Veranderingen > Differentiequotiënt
123456Differentiequotiënt

Voorbeeld 2

Een skater houdt zijn tussentijden bij.

tijd (min) `0` `10` `15` `21`
afstand (km) `0` `3,5` `5,5` `8,0`

Gedurende de eerste `10` minuten skatet hij `3,5` km. Gedurende de volgende `5`  minuten skatet hij `2` km.
Op welk van deze twee tijdsintervallen is hij het snelst?

> antwoord

Op het interval `[0 , 10]` geldt `(Δs)/(Δt) = (3,5 - 0)/(10 - 0) = 0,35` .
De gemiddelde snelheid is `0,35` km/min.

Op het interval `[10, 15]` geldt `(Δs)/(Δt) = (5,5 - 3,5)/(15 - 10) = 0,40` .
De gemiddelde snelheid is `0,40` km/min.

Hoewel hij op het tweede tijdsinterval een kleinere afstand aflegt, is zijn gemiddelde snelheid daar hoger.
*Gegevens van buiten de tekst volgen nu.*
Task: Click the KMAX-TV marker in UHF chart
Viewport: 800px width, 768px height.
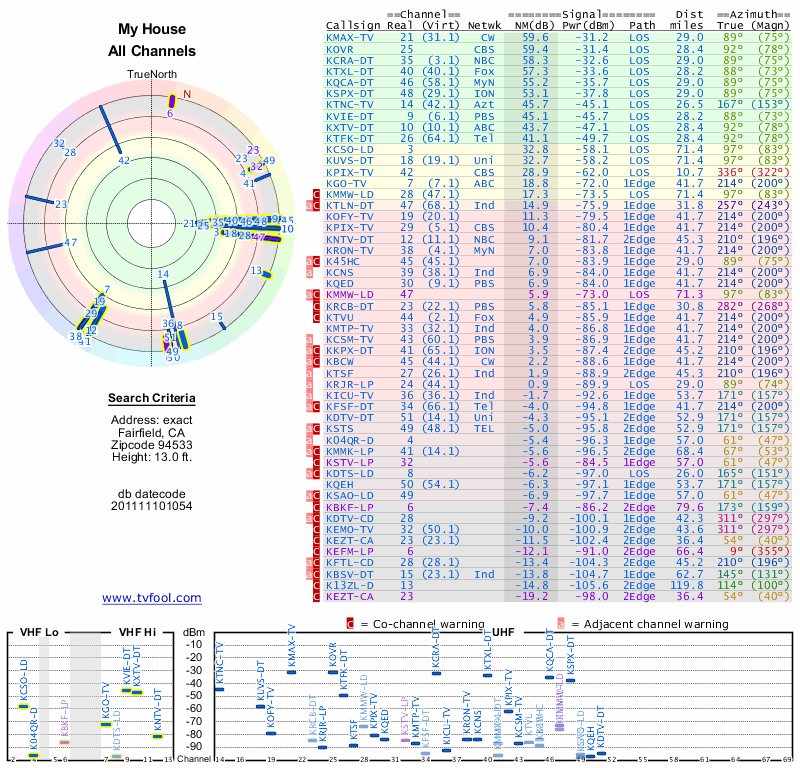Action: (x=291, y=672)
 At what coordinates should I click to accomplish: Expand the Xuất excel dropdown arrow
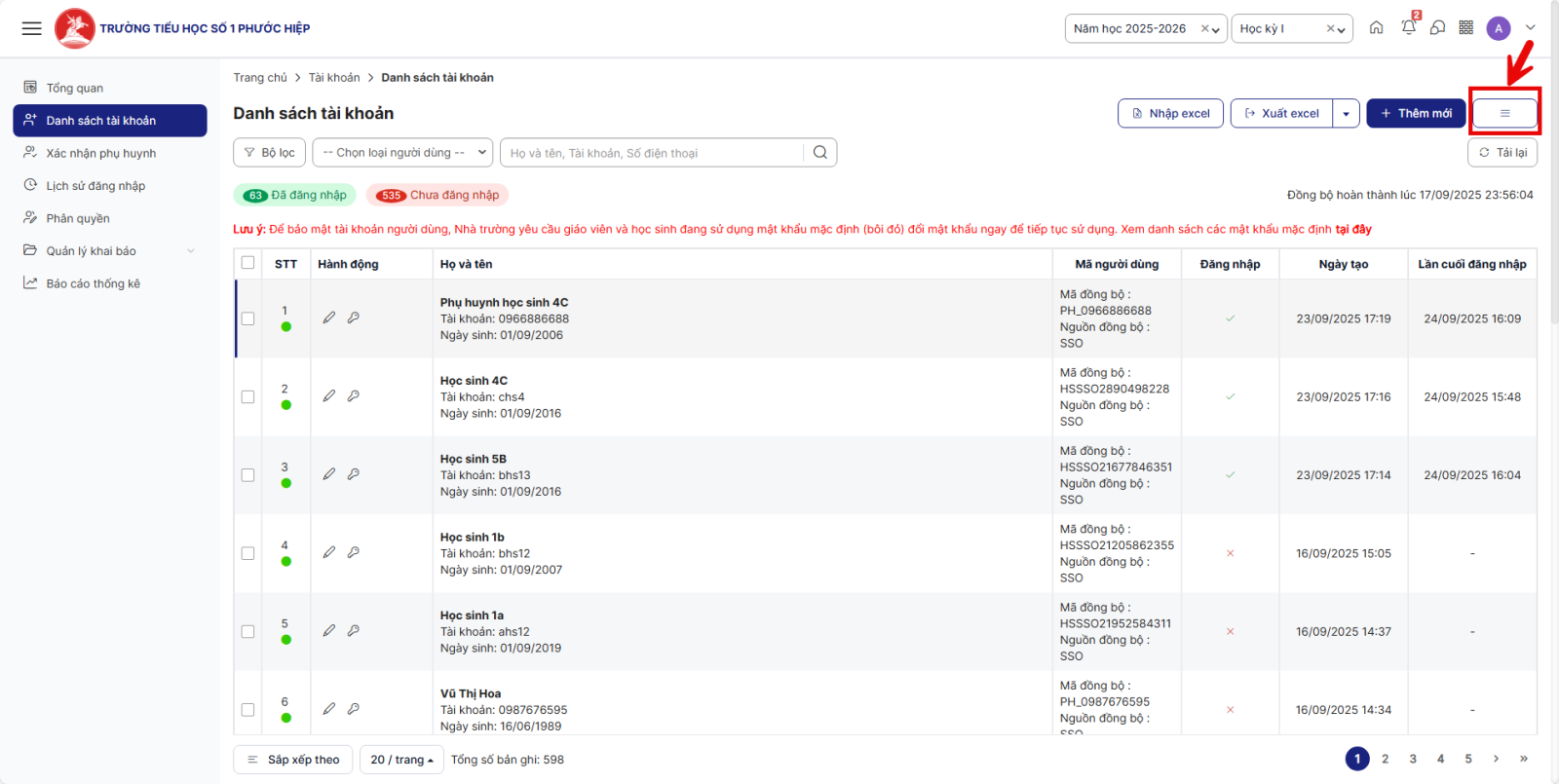pos(1346,114)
Met behulp van differentiequotiënten kun je de prestaties eerlijk vergelijken.

Opgave 5

Bekijk Voorbeeld 2.

a

In welk van de tijdsintervallen bewoog de skater het snelst?

b

De skater finisht zijn `10` km tocht na `25` minuten en `20` seconden.
Hoe hard bewoog hij zich gemiddeld voort?

Opgave 6

Bij het begin van een weg naar een top van `250` m hoogte staat een waarschuwingsbord met daarop een helling van `15` %. Deze grafiek geeft het hoogteverloop van die weg weer. Horizontaal is de afstand uitgezet die je hemelsbreed hebt afgelegd en verticaal de hoogte waarop je je dan bevindt.

a

Hoeveel bedraagt de gemiddelde hoogteverandering bij zo'n hellingspercentage?

b

Hoeveel bedraagt de gemiddelde hoogteverandering gerekend over de gehele weg?

c

Klopt het waarschuwingsbord?

d

Hoeveel bedraagt de gemiddelde hoogteverandering op het interval `[400, 500 ]` ongeveer?

e

Schat de steilste helling van deze weg.